Лежен вынужден был признать, что не совсем.

– Комитет общественного спасения контролирует все основные сферы управления, кроме одной, – пояснил Сен-Жюст и сделал паузу, предоставив другу самому догадаться, что он имеет в виду.

Ах, вот он о чем! Лежен не мог сдержать легкой улыбки. Разумеется! Комитет общей безопасности.

Сен-Жюст заметил его улыбку и кивнул:

– Кроме полиции. Вот это-то и не дает мне покоя.

– По-моему, Комитет безопасности вполне справляется с возложенной на него задачей, – робко заметил Лежен.

– Я говорю не о том, что он работает плохо, – отмахнулся Сен-Жюст, – а о том, что контроль за полицией – единственное, чего не хватает Комитету спасения для полной концентрации власти в своих руках. Это ослабляет правительство.
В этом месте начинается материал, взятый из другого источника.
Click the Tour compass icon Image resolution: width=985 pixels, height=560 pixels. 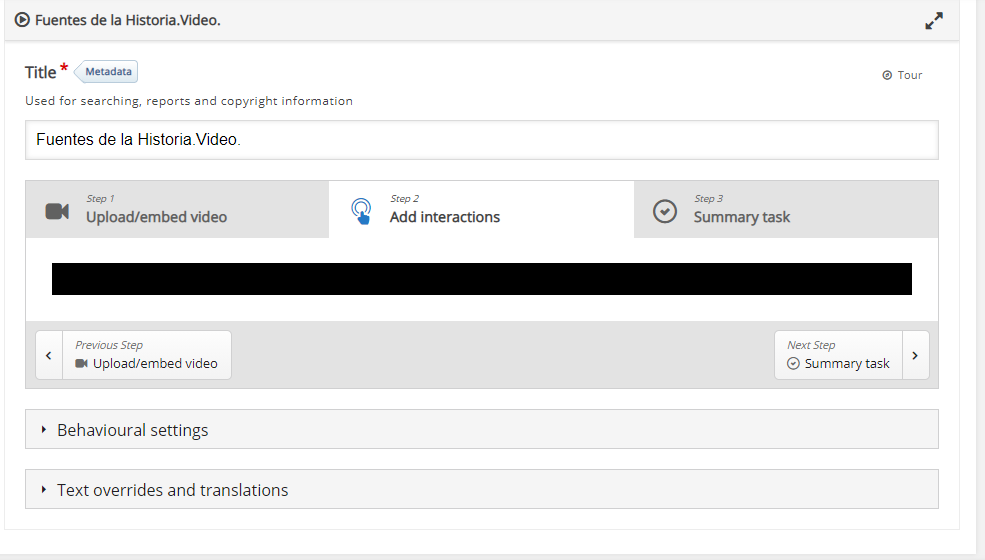tap(887, 75)
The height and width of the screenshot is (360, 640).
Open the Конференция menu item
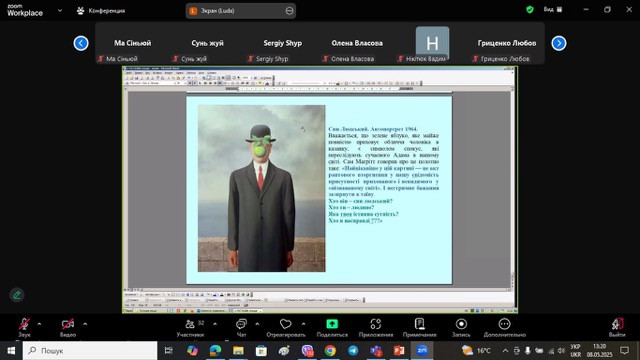[x=101, y=11]
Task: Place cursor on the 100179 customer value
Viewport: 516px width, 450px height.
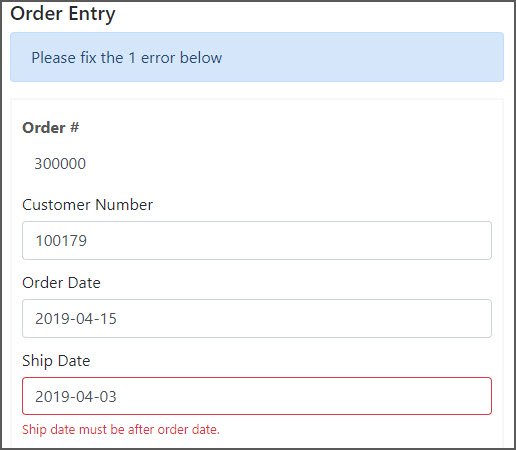Action: tap(61, 241)
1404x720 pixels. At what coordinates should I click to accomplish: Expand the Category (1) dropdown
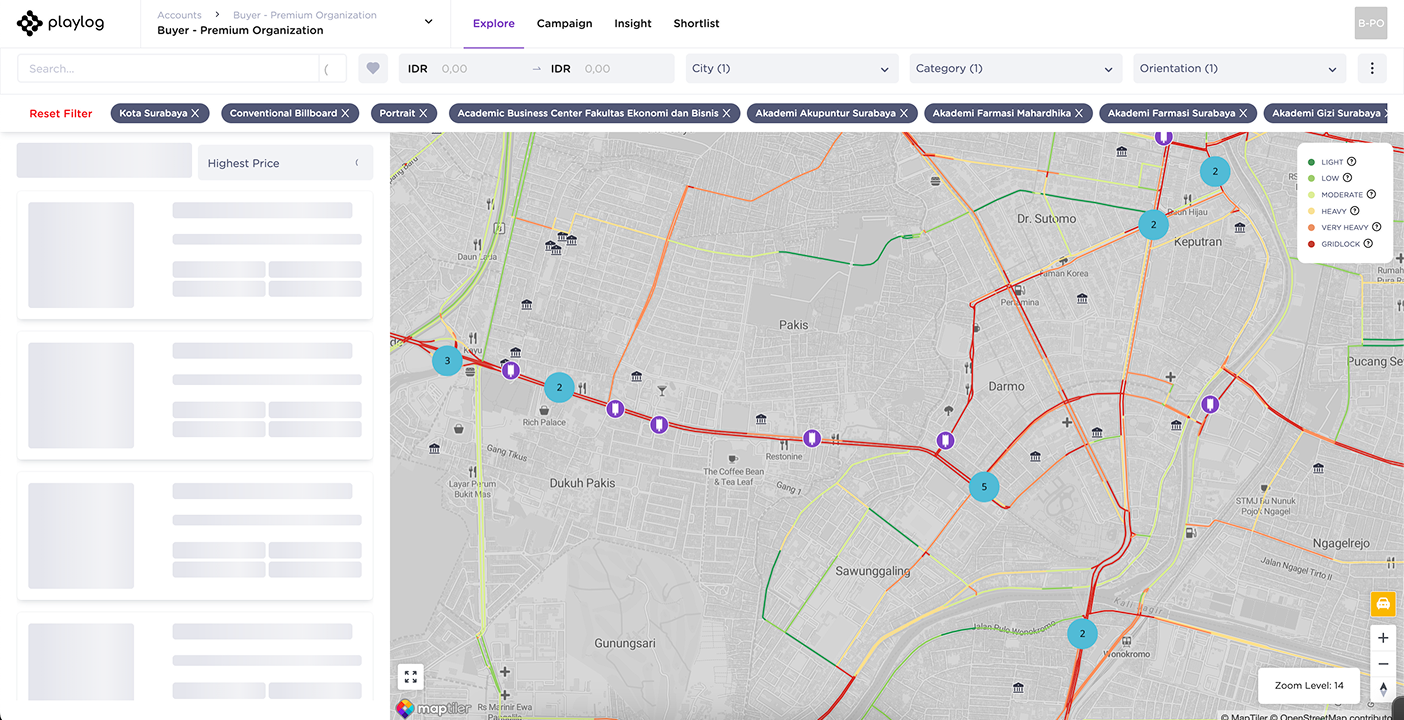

Борьба с политическими преступлениями набирает обороты, что порождает произвол в провинции. Комиссары, посланные в департаменты, творят самосуд. В период, когда во Франции царил полный хаос, они сослужили отличную службу республике, но сейчас настало время централизовать систему правосудия. Она должна перейти к Комитету общественного спасения.

– Ты понимаешь, кому перебежишь дорогу? – настороженно, даже испуганно спросил Лежен.

Сен-Жюст лукаво улыбнулся.

– Вот уж не думал, что и ты относишься к числу тех, на кого Вадье наводит такой страх!